TASK TO COMPLETE = Reproduce the rows verbatim, from the line containing "918x662 pixels." through the line containing "should pyautogui.click(x=211, y=71).", both included.

.....

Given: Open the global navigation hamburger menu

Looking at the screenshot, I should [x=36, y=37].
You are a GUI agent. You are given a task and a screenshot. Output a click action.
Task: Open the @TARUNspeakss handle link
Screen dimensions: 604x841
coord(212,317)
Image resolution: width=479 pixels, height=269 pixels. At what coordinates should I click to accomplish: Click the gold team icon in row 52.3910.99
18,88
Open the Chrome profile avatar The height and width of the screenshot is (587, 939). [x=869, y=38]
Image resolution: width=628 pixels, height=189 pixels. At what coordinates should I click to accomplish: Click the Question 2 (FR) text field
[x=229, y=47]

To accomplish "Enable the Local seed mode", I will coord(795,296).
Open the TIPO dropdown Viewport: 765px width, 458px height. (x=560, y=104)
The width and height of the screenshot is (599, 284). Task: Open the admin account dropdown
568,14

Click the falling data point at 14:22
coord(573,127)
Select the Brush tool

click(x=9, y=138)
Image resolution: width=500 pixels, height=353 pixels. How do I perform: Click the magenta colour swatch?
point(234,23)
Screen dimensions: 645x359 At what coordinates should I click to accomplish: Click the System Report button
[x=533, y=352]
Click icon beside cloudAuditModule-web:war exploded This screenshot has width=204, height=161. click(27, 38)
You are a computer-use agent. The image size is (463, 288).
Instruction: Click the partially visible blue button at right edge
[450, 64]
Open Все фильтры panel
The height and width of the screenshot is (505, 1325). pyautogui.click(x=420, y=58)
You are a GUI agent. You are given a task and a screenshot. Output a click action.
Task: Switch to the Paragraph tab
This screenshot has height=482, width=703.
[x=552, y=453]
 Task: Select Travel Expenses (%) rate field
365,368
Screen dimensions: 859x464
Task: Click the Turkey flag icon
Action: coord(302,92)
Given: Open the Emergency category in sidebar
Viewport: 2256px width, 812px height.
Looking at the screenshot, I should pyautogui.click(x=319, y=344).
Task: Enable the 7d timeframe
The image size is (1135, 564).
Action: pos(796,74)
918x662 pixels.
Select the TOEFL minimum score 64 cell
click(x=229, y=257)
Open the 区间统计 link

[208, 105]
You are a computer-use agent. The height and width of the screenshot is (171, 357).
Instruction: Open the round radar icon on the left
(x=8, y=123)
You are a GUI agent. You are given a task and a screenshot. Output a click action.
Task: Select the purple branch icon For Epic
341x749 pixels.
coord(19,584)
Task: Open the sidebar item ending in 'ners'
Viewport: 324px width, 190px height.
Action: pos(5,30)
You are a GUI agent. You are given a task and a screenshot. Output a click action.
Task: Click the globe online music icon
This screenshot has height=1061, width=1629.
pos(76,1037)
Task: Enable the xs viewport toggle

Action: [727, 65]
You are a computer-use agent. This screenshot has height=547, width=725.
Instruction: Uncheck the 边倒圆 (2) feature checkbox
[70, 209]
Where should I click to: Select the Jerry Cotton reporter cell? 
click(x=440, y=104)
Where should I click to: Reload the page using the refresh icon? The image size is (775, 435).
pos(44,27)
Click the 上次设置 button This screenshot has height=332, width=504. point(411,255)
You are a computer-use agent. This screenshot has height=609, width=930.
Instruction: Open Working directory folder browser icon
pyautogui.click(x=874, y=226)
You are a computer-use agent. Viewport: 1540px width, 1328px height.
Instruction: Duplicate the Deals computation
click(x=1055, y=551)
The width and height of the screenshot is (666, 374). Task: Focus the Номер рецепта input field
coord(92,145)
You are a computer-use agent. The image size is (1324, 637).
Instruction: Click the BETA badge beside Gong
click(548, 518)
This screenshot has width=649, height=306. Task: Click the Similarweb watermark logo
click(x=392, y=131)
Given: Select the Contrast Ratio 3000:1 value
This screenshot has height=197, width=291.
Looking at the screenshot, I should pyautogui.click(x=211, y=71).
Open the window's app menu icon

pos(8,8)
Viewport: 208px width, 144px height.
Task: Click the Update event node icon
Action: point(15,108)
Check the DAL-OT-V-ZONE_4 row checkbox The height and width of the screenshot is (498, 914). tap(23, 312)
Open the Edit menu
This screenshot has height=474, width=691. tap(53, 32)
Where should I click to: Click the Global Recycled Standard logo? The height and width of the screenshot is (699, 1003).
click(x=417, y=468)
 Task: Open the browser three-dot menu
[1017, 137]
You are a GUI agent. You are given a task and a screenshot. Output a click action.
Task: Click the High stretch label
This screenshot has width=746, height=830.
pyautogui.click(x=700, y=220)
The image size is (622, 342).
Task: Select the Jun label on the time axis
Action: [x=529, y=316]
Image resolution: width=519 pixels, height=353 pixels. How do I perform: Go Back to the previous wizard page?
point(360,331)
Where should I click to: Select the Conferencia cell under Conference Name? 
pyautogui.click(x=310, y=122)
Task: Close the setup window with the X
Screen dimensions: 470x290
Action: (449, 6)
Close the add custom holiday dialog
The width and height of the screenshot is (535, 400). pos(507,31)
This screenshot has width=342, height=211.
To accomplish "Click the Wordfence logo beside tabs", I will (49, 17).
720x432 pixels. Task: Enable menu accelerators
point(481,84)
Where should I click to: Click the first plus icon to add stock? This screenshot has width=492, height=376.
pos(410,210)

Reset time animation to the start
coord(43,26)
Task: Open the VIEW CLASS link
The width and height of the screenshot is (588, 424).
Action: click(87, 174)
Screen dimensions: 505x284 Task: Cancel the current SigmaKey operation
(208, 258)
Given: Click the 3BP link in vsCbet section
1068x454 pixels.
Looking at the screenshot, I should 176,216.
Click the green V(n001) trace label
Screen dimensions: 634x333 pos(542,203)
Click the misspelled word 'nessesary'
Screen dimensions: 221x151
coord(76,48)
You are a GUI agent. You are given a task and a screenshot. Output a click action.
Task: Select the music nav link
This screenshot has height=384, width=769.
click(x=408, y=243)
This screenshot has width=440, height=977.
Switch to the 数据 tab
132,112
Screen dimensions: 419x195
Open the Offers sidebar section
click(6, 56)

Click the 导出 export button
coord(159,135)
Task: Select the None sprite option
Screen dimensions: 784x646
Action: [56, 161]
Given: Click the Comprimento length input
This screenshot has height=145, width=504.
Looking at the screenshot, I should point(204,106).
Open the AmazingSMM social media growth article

.....

EXPECTED OUTPUT =
918x662 pixels.
Select the TOEFL minimum score 64 cell
click(x=229, y=257)
Open the 区间统计 link

[208, 105]
You are a computer-use agent. The height and width of the screenshot is (171, 357).
Instruction: Open the round radar icon on the left
(x=8, y=123)
You are a GUI agent. You are given a task and a screenshot. Output a click action.
Task: Select the purple branch icon For Epic
341x749 pixels.
coord(19,584)
Task: Open the sidebar item ending in 'ners'
Viewport: 324px width, 190px height.
Action: pos(5,30)
You are a GUI agent. You are given a task and a screenshot. Output a click action.
Task: Click the globe online music icon
This screenshot has height=1061, width=1629.
pos(76,1037)
Task: Enable the xs viewport toggle

Action: [727, 65]
You are a computer-use agent. This screenshot has height=547, width=725.
Instruction: Uncheck the 边倒圆 (2) feature checkbox
[70, 209]
Where should I click to: Select the Jerry Cotton reporter cell? 
click(x=440, y=104)
Where should I click to: Reload the page using the refresh icon? The image size is (775, 435).
pos(44,27)
Click the 上次设置 button This screenshot has height=332, width=504. point(411,255)
You are a computer-use agent. This screenshot has height=609, width=930.
Instruction: Open Working directory folder browser icon
pyautogui.click(x=874, y=226)
You are a computer-use agent. Viewport: 1540px width, 1328px height.
Instruction: Duplicate the Deals computation
click(x=1055, y=551)
The width and height of the screenshot is (666, 374). Task: Focus the Номер рецепта input field
coord(92,145)
You are a computer-use agent. The image size is (1324, 637).
Instruction: Click the BETA badge beside Gong
click(548, 518)
This screenshot has width=649, height=306. Task: Click the Similarweb watermark logo
click(x=392, y=131)
Given: Select the Contrast Ratio 3000:1 value
This screenshot has height=197, width=291.
Looking at the screenshot, I should pyautogui.click(x=211, y=71).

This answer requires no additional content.